**Your task:** Quote the entries below from the line with "PHONICS WORKSHEETS (301, 220)" through the line with "Guarda mi nombre, correo", both ends included, and only those lines.

++++++++

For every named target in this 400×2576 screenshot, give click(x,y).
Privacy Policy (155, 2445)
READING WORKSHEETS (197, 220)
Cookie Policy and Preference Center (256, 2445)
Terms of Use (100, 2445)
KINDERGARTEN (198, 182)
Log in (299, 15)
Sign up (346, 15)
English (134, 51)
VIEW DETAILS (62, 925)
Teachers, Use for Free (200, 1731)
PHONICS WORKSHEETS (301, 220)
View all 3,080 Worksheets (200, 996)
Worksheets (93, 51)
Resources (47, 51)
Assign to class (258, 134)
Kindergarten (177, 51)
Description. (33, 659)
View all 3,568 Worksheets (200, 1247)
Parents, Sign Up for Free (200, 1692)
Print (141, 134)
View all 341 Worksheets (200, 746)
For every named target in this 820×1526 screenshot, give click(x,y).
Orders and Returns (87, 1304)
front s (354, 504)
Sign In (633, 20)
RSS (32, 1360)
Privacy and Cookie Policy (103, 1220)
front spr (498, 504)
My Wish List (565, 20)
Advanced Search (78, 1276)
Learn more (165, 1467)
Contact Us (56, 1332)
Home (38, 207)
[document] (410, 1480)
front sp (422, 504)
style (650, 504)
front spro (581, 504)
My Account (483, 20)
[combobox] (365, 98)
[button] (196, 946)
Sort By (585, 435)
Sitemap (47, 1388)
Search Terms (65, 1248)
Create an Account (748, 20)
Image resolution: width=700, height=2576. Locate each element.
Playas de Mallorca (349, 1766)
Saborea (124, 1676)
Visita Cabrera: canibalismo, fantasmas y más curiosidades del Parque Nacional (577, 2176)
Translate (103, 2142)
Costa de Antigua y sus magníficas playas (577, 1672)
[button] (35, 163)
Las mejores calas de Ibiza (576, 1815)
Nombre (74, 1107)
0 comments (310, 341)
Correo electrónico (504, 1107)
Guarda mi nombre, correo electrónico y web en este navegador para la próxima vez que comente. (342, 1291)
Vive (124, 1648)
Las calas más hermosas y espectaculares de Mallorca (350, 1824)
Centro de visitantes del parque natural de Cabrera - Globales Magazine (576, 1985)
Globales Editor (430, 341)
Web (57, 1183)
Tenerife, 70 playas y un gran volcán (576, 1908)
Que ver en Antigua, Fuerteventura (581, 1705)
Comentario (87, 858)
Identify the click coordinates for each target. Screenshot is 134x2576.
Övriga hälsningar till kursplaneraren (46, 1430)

++++++++

**Your response:**
PHONICS WORKSHEETS (301, 220)
View all 3,080 Worksheets (200, 996)
Worksheets (93, 51)
Resources (47, 51)
Assign to class (258, 134)
Kindergarten (177, 51)
Description. (33, 659)
View all 3,568 Worksheets (200, 1247)
Parents, Sign Up for Free (200, 1692)
Print (141, 134)
View all 341 Worksheets (200, 746)
For every named target in this 820×1526 screenshot, give click(x,y).
Orders and Returns (87, 1304)
front s (354, 504)
Sign In (633, 20)
RSS (32, 1360)
Privacy and Cookie Policy (103, 1220)
front spr (498, 504)
My Wish List (565, 20)
Advanced Search (78, 1276)
Learn more (165, 1467)
Contact Us (56, 1332)
Home (38, 207)
[document] (410, 1480)
front sp (422, 504)
style (650, 504)
front spro (581, 504)
My Account (483, 20)
[combobox] (365, 98)
[button] (196, 946)
Sort By (585, 435)
Sitemap (47, 1388)
Search Terms (65, 1248)
Create an Account (748, 20)
Image resolution: width=700, height=2576. Locate each element.
Playas de Mallorca (349, 1766)
Saborea (124, 1676)
Visita Cabrera: canibalismo, fantasmas y más curiosidades del Parque Nacional (577, 2176)
Translate (103, 2142)
Costa de Antigua y sus magníficas playas (577, 1672)
[button] (35, 163)
Las mejores calas de Ibiza (576, 1815)
Nombre (74, 1107)
0 comments (310, 341)
Correo electrónico (504, 1107)
Guarda mi nombre, correo electrónico y web en este navegador para la próxima vez que comente. (342, 1291)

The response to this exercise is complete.